What strikes us about Jeeves is that he is not essentially interested in either doing good or doing well. The only guideline for his actions is contained in the phrase he frequently uses: “I endeavour to give satisfaction, Sir.”2 It might be said that as a moral being Jeeves will be nothing but a butler. However, this sole ethical rule of loyalty to his master is interpreted by him as he thinks fit, not as the latter might wish. Jeeves's methods include a little blackmail now and again, or the occasional use of knock-out drops, but never anything as undignified as actual violence. The point about him is that he does not need it. He does not labour for success; it comes to him as the result of artistic endeavour.
Characteristically, he is a virtual dictator in questions of taste, whereas his ethics do not permit him to criticize morally any of Bertram's enterprises. However obstinately the young gentleman may behave at first, Jeeves inevitably gets his way when there are dissenting opinions about ties and suits. From time to time Bertram feels he ought to express an employer's righteous indignation about this, but his mood softens quickly, when he recalls some of his man's superhuman feats:
More than once, as I have shown, it has been my painful task to squelch in him a tendency to get uppish and treat the young master as a serf or peon.
These are grave defects.
But one thing I have never failed to hand the man. He is magnetic. There is about him something that seems to soothe and hypnotize. To the best of my knowledge, he has never encountered a charging rhinoceros, but should this contingency occur, I have no doubt that the animal, meeting his eye, would check itself in mid-stride, roll over and lie purring with its legs in the air.
At any rate he calmed down Aunt Dahlia […]3
In most cases there is a perfectly rational explanation for Jeeves's charismatic powers: he has wide experience, common sense, and psychological insight. But some of his achievements are so impressive that not only the feeble-minded Bertram is inclined to credit him with superhuman abilities. Jeeves, for instance, is able to mix a “magic” drink which instantly cures his master's hangovers. He moves noiselessly, and Bertram even believes that he can walk through walls.4 Often Jeeves is referred to as “the higher powers”5, and on several occasions his actions are described in the words of Cowper's hymn: “[he] moves in a mysterious way his wonders to perform.”6
It appears to be appropriate, then, to call him a superman, and also a true genius, who, as genius ought to be, is bounded only by his own laws: the laws of butlering. This means that he uses his giant brain to no other effect than to steer a not too bright young man gently past the pitfalls, which threaten a life devoted to innocent pleasure. It also explains that he has high standards of taste, which he autocratically imposes on his employer.

[Directions]
[A] Decide whether each statement agrees with the passage about Jeeves. Answer yes or no for each, and quote the words of the passage that decide it. (i) Jeeves never uses actual violence. (ii) Jeeves often criticizes Bertram's enterprises on moral grounds. (iii) Bertram believes Jeeves can walk through walls.
[B] Reproduce word for word the part of the passage about Jeeves that begins at the words "Characteristically, he is" and stops after "are grave defects.".
The listing below comes from a separate source.

[Supplied records]
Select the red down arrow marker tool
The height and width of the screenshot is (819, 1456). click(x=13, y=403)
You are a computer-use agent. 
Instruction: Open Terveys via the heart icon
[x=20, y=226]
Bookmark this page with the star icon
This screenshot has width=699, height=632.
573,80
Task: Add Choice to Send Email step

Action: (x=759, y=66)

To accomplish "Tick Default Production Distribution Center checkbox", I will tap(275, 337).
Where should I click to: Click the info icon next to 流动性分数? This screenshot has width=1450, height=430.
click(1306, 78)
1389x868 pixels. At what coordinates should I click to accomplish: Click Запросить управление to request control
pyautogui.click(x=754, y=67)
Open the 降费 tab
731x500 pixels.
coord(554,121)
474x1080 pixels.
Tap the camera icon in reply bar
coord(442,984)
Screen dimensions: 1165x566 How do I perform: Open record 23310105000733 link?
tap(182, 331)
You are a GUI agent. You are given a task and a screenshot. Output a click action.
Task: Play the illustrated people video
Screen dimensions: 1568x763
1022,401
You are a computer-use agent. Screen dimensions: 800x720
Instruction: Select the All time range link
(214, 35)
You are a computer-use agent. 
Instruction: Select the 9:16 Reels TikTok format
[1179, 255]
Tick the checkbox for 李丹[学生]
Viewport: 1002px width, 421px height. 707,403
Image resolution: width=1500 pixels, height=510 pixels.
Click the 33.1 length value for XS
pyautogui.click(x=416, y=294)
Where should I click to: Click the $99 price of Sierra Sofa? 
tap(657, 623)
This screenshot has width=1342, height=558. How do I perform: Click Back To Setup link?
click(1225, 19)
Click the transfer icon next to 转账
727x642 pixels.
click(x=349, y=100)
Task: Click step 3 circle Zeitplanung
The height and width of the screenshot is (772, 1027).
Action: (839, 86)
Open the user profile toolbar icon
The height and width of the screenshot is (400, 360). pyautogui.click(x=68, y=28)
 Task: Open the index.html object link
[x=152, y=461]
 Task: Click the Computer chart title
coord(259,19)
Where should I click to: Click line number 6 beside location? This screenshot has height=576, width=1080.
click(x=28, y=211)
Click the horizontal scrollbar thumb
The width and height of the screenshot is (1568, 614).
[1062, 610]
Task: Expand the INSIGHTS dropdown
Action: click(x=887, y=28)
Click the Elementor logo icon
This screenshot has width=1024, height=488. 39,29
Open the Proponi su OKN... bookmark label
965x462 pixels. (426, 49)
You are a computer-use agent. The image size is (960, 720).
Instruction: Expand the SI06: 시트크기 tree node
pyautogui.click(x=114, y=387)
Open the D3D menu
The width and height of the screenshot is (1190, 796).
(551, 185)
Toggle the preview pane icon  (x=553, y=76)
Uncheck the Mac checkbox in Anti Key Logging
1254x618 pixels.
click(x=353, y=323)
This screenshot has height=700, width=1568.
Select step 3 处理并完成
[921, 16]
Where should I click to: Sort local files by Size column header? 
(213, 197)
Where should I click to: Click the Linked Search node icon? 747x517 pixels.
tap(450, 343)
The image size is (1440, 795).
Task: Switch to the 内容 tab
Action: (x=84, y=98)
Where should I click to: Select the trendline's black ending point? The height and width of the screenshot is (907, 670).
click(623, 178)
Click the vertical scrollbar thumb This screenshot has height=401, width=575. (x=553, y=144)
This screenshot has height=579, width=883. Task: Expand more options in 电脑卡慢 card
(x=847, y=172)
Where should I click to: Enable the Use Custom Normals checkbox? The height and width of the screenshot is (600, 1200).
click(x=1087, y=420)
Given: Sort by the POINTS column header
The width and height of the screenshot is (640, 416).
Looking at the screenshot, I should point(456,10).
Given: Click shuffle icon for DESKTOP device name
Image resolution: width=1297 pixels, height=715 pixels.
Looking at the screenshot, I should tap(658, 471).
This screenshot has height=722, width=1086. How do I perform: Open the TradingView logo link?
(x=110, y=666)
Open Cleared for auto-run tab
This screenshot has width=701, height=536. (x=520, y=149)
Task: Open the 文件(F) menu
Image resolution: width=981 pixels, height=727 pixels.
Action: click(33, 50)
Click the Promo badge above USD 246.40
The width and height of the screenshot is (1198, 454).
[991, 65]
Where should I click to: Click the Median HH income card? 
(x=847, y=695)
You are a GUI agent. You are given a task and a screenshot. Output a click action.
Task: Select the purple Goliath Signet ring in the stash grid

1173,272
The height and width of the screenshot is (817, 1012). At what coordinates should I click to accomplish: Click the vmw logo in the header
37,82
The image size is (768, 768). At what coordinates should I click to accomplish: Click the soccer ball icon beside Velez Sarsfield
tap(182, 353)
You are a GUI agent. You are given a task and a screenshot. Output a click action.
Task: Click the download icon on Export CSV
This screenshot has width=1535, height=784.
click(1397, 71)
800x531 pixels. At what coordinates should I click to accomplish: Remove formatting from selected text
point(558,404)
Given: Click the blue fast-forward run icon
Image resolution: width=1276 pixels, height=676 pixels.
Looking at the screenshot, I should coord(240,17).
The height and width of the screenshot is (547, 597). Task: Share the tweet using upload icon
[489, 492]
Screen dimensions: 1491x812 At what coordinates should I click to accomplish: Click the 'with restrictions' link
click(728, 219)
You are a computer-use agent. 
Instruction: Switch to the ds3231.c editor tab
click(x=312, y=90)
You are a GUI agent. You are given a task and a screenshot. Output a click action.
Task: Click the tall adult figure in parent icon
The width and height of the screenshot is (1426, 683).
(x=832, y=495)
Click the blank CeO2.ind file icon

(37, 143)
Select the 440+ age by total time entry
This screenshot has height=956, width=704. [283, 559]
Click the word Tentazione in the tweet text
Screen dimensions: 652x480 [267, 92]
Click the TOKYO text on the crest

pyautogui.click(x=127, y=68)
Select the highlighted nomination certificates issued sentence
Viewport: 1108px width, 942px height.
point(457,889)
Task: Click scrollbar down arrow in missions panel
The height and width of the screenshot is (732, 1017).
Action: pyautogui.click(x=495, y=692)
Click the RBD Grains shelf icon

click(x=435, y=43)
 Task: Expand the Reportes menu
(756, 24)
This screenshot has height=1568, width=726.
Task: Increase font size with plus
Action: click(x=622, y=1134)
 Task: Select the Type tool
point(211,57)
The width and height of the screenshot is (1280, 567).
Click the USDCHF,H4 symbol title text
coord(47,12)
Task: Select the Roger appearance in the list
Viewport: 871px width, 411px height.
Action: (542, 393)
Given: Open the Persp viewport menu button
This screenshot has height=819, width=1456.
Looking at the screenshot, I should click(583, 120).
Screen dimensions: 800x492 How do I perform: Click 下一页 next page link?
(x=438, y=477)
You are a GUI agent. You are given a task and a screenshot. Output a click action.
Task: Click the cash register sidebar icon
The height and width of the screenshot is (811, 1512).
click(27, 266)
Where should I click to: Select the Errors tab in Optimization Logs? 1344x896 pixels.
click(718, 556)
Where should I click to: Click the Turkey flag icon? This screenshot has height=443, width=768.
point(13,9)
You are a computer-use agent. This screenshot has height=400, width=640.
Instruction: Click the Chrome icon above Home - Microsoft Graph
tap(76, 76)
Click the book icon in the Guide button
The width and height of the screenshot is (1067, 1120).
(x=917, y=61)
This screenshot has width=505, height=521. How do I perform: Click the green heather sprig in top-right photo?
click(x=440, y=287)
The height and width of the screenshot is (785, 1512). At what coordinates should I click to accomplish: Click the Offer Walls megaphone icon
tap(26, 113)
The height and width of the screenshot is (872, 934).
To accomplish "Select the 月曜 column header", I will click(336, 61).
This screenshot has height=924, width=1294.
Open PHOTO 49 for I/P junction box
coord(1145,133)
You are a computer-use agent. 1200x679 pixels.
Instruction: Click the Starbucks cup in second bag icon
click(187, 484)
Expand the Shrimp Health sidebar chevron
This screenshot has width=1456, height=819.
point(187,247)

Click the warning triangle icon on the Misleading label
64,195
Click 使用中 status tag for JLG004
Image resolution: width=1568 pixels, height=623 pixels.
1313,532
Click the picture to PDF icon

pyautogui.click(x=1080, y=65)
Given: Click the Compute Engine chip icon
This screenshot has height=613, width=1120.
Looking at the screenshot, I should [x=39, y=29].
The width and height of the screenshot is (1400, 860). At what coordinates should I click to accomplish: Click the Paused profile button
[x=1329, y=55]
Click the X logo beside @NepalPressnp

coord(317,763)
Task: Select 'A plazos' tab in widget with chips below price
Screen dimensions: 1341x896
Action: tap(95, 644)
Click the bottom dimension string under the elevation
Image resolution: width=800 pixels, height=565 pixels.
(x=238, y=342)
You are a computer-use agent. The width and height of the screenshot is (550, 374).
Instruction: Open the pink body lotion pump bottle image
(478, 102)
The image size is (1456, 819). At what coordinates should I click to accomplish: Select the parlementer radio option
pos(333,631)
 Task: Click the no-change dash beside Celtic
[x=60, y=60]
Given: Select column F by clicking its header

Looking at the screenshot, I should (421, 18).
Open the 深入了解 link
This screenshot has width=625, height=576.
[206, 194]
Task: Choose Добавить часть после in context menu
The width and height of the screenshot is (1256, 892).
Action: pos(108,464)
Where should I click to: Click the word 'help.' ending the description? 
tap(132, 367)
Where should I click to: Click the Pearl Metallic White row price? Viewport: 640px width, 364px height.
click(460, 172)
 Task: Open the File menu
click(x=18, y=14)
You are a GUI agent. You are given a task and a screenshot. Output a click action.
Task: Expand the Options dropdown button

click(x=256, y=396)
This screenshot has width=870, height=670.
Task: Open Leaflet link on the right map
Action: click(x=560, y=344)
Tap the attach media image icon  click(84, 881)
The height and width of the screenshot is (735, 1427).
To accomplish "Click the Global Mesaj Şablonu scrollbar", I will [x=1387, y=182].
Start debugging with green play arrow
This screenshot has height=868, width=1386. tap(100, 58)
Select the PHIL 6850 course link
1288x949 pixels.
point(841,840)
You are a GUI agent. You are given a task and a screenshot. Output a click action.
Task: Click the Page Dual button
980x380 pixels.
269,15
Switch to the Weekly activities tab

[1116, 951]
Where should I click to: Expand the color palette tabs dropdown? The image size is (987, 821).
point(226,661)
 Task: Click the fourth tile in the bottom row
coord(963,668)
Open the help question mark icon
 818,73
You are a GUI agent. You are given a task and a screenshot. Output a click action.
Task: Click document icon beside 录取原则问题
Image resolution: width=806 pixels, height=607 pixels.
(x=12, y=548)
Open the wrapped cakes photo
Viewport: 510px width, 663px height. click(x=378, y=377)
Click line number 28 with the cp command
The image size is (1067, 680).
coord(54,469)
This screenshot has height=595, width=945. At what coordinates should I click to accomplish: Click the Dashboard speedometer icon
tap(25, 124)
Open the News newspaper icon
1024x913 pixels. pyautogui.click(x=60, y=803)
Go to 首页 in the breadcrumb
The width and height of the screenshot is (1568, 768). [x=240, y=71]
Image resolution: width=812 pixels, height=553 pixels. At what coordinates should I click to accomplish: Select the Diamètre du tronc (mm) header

[Solution set]
[A]
(i) Yes: "never anything as undignified as actual violence"
(ii) No: "his ethics do not permit him to criticize morally any of Bertram's enterprises"
(iii) Yes: "Bertram even believes that he can walk through walls"

[B]
Characteristically, he is a virtual dictator in questions of taste, whereas his ethics do not permit him to criticize morally any of Bertram's enterprises. However obstinately the young gentleman may behave at first, Jeeves inevitably gets his way when there are dissenting opinions about ties and suits. From time to time Bertram feels he ought to express an employer's righteous indignation about this, but his mood softens quickly, when he recalls some of his man's superhuman feats:
More than once, as I have shown, it has been my painful task to squelch in him a tendency to get uppish and treat the young master as a serf or peon.
These are grave defects.